Background: Increases in illicit pharmaceutical opioid (PO) use have been associated with risk for transition to heroin use. We identify predictors of transition to heroin use among young, illicit PO users with no history of opioid dependence or heroin use at baseline.
Methods: Respondent-driven sampling recruited 383 participants; 362 returned for at least one biannual structured interview over 36 months. Cox regression was used to test for associations between lagged predictors and hazard of transition to heroin use. Potential predictors were based on those suggested in the literature. We also computed population attributable risk (PAR) and the rate of heroin transition.
Results: Over 36 months, 27 (7.5%) participants initiated heroin use; all were white, and the rate of heroin initiation was 2.8% per year (95% CI=1.9%-4.1%). Mean length of PO at first reported heroin use was 6.2 years (SD=1.9). Lifetime PO dependence (AHR=2.39, 95% CI=1.07-5.48; PAR=32%, 95% CI=-2% to 64%), early age of PO initiation (AHR=3.08, 95%; CI=1.26-7.47; PAR=30%, 95% CI=2%-59%), using illicit POs to get high but not to self-medicate a health problem (AHR=4.83, 95% CI=2.11-11.0; PAR=38%, 95% CI=12%-65%), and ever using PO non-orally most often (AHR=6.57, 95% CI=2.81-17.2; PAR=63%, 95% CI=31%-86%) were significant predictors.

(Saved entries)
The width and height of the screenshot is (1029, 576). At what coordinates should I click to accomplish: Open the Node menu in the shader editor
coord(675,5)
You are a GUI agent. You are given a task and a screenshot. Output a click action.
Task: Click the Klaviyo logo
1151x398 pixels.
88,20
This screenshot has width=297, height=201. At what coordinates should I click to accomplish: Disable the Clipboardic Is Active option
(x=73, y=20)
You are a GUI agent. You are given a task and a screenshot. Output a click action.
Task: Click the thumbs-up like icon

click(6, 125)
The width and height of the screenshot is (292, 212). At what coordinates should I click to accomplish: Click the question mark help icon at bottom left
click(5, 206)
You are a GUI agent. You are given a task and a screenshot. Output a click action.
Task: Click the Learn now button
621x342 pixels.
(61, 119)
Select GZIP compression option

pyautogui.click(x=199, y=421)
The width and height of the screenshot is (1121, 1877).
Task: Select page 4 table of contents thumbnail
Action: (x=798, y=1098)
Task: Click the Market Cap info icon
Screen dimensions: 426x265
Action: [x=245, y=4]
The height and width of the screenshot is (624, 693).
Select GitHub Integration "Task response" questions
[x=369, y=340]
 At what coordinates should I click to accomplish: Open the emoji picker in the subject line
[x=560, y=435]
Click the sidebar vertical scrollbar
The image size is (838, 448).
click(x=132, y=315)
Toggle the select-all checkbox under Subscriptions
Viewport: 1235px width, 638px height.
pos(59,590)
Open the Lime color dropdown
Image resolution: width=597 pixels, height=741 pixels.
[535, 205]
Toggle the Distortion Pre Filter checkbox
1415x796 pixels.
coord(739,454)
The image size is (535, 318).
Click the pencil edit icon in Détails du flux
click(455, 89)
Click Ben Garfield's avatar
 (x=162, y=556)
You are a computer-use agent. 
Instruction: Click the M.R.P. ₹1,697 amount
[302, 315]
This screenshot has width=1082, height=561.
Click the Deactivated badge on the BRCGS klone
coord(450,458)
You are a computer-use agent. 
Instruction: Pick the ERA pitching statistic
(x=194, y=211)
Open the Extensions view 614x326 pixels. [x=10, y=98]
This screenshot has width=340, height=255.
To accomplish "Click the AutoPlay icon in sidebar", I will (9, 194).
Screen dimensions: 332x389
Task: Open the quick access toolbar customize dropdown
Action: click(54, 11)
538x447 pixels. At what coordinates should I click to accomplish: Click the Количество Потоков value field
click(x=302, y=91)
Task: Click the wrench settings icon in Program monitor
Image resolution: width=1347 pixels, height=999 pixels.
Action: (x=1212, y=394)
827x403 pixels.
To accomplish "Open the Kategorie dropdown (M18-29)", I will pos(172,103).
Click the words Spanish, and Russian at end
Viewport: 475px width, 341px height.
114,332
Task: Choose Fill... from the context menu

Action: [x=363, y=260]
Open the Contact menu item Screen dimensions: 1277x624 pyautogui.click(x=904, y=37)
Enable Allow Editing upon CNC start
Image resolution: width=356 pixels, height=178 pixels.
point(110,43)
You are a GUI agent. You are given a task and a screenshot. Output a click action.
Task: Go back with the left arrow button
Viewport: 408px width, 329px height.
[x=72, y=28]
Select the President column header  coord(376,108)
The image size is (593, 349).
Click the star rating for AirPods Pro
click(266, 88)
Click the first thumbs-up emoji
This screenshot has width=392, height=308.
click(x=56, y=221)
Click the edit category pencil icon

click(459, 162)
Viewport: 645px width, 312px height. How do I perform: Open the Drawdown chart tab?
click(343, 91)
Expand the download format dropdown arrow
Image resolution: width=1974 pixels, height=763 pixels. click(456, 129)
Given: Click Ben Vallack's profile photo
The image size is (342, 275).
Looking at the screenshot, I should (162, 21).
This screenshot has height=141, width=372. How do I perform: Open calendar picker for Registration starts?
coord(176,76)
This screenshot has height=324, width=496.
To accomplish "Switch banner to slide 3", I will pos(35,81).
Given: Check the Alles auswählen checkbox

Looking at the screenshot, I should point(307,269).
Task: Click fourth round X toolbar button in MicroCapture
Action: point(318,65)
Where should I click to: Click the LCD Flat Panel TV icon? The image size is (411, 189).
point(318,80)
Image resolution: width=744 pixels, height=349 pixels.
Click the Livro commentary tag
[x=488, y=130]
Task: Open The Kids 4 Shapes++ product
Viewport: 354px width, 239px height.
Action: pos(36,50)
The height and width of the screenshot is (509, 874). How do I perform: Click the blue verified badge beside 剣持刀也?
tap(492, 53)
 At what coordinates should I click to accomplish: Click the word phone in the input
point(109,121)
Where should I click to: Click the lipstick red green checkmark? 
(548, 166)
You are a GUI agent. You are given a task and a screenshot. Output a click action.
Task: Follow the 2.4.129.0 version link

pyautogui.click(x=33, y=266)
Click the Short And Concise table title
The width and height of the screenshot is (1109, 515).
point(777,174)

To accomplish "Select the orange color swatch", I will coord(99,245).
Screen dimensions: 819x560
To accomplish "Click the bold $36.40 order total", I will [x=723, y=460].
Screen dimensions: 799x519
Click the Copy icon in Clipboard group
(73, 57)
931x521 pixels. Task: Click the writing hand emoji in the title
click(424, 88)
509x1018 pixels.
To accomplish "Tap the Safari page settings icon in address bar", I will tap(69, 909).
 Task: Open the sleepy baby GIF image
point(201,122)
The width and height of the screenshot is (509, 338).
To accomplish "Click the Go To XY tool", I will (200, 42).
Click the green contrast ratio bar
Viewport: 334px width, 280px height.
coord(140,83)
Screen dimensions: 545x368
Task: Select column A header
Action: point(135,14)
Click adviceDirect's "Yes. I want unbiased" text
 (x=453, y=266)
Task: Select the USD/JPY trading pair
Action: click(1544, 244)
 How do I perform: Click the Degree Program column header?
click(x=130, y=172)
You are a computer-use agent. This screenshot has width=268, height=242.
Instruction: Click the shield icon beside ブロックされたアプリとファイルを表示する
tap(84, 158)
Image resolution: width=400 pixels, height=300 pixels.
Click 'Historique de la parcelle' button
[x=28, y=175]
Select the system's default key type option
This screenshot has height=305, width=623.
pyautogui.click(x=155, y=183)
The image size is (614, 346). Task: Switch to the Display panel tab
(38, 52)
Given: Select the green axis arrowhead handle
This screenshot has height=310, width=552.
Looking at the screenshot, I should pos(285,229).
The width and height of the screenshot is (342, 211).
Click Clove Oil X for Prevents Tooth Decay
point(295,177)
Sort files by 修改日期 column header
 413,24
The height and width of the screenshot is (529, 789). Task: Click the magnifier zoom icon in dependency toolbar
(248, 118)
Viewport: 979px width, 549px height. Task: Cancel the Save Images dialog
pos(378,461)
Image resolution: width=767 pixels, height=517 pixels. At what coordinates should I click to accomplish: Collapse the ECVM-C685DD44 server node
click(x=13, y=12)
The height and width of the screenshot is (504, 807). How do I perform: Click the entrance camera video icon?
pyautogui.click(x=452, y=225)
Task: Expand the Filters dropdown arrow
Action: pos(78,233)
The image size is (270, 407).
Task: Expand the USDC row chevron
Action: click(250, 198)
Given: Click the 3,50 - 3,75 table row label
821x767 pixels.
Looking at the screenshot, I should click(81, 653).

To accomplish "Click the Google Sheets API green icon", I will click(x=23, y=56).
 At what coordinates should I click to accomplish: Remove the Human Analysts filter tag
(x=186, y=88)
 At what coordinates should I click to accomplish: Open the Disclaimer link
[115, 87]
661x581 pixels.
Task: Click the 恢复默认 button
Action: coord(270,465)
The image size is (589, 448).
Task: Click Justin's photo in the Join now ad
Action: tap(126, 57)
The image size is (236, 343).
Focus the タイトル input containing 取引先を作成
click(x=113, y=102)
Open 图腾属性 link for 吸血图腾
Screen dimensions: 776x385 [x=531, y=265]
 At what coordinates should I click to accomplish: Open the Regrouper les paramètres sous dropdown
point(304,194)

Exercise instructions: According to the study abstract, what was the annual rate of heroin initiation among participants?

Your solution: 2.8% per year (95% CI=1.9%-4.1%).